Currently, fireworks are allowed from 10 a.m. to midnight on every day except those four dates, when they are permitted until 2 a.m.
Another notable change in the bill would be to allow governing authorities of a county or city to further restrict fireworks through local noise ordinances.
Other restrictions address distance to treatment plants, health care facilities and government-owned property.
A medical marijuana bill that passed last year to allow access to cannabis oil for people with certain disorders or conditions may have its list of eligible health conditions expanded to include autism, post-traumatic stress disorder and certain terminal illnesses, among others.
The amendment would also no longer permit growing medical marijuana of any kind in Georgia.
Another bill addressing terminal illnesses that passed the House was HB 34, Dudgeon said.
The “Right to Try Bill” would allow terminal patients access to experimental medications and treatments, as long as it is voluntary.
Dudgeon said a bill written by fellow Republican lawmaker, District 9 state Rep. Kevin Tanner of Dawsonville, addresses how to regulate drones.
“[It is written] so you respect [people’s] privacy and you can’t fly a drone and look through someone’s window,” he said. “But at the same time, there’s common sense things. Like if you just happen to be going over something and don’t ever use a picture, that’s OK.
“You can’t take off and land in other people’s property … it’s a respect for privacy, but also being able to use that technology.”
What did not pass the House
Dudgeon said bills that did not make it out of the House included one to bring casino gambling to Georgia.
“It is dead for the year, which is a very good thing,” he said. “I know my constituents, in general, did not support it. So I’m happy that we didn’t go down that road.”
A bill to allow Georgia to create a township model of a governing body and another to allow local boards of education to collect impact fees for educational facilities also did not make it to a vote.
What passed the Senate
The two senators whose districts include part of Forsyth County sponsored a bill meant to bring tax cuts to Georgians.
Senate Resolution 756 would reduce the individual state income tax on all taxpayers by 0.1 percent in 2018 if the net amount of revenue deposited in the general fund the fiscal year before exceeds $23.6 billion.
An additional reduction of the same amount would be added in 2020 if the net amount of revenue deposited in the general fund the previous fiscal year exceeds $24.2 billion.

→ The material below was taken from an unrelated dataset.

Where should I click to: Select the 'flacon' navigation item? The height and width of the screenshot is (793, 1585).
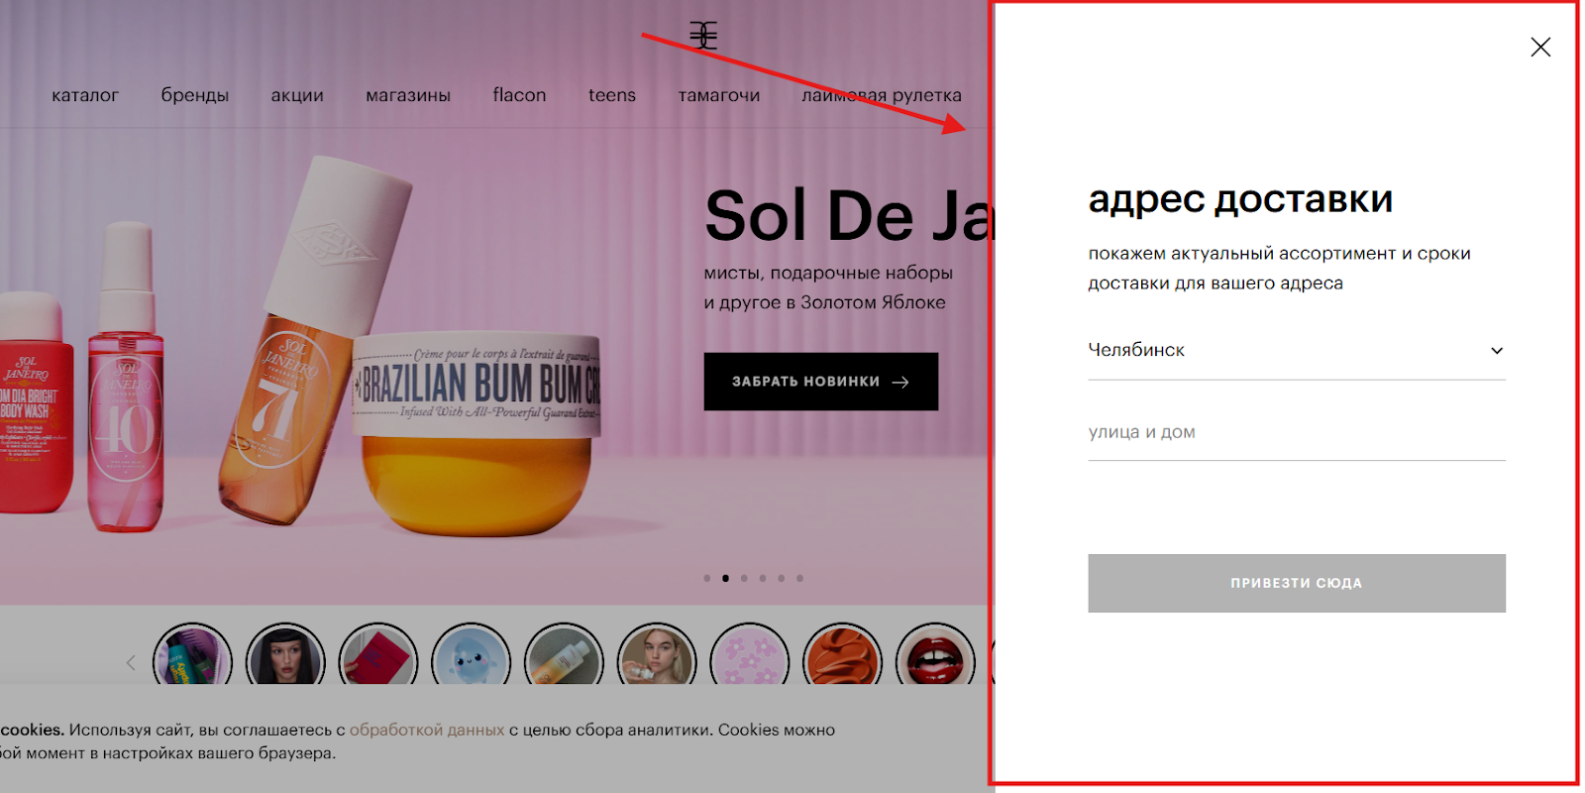click(519, 95)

District 27 state Sen. Michael Williams, who represents most of Forsyth, said the idea is that after recovering from the 2008 recession, state income taxes should be lowered conditionally as tax collections go up.
“It’s time to start letting taxpayers keep more money,” he said.

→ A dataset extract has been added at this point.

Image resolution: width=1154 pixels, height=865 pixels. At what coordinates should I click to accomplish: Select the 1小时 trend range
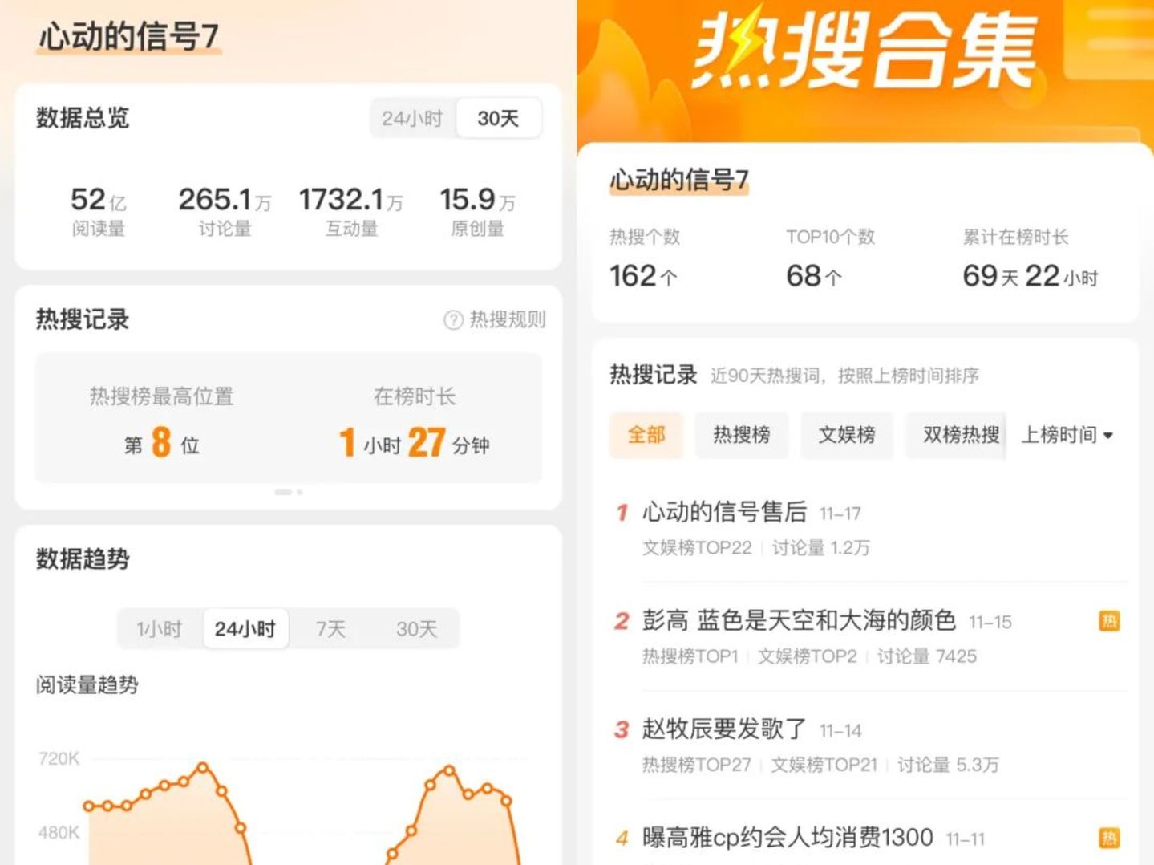[x=159, y=629]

Though he did not sponsor it, Williams noted SR 604 is an attempt to cut taxes, too.
This constitutional amendment would prohibit the state from levying annual state ad valorem taxes.

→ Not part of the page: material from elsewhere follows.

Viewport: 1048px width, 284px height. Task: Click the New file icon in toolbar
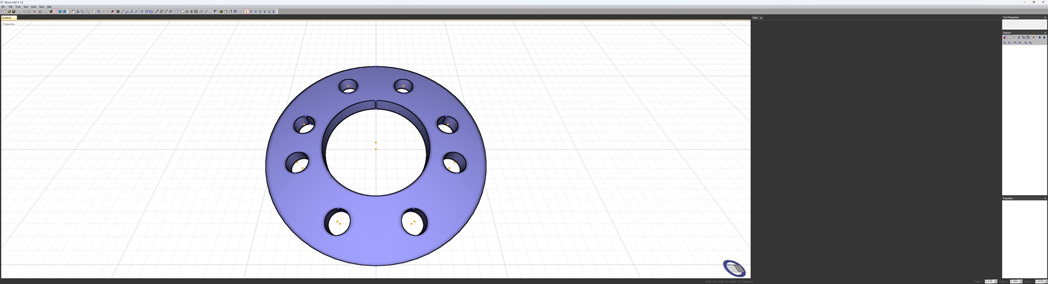click(x=4, y=11)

If they pass, both resolutions would be placed on the ballot for voters to decide in November.
Williams said he is more confident the second bill will pass.
“The House feels strongly that tax bills need to start in the House,” he said.
Williams sponsored another bill that he said would save taxpayers money.
Senate Bill 356 authorizes animal control agencies to impose a fee on owners of impounded animals who are being investigated for animal cruelty.
“The fee would cover all anticipated costs of impoundment and care and will be refunded if the person is not found guilty,” he said. “SB 356 does not affect animal owners whose pets become lost and are temporarily impounded.”
An education bill Williams sponsored has been passed to the House.
SB 348 would allow a local school system to create and receive funding for a college and career academy to be part of a new strategic waivers school system or charter school system.
“This bill provides a new hope for Forsyth County,” Williams said. “We will be able to propose a new college and career academy … once approved by the State Board of the Technical College System of Georgia and the State Board of Education, we will be able to build a new high school to ease the populations in our schools.”
If the bill is approved, the Alliance Academy for Innovation would be slated to open in fall 2018.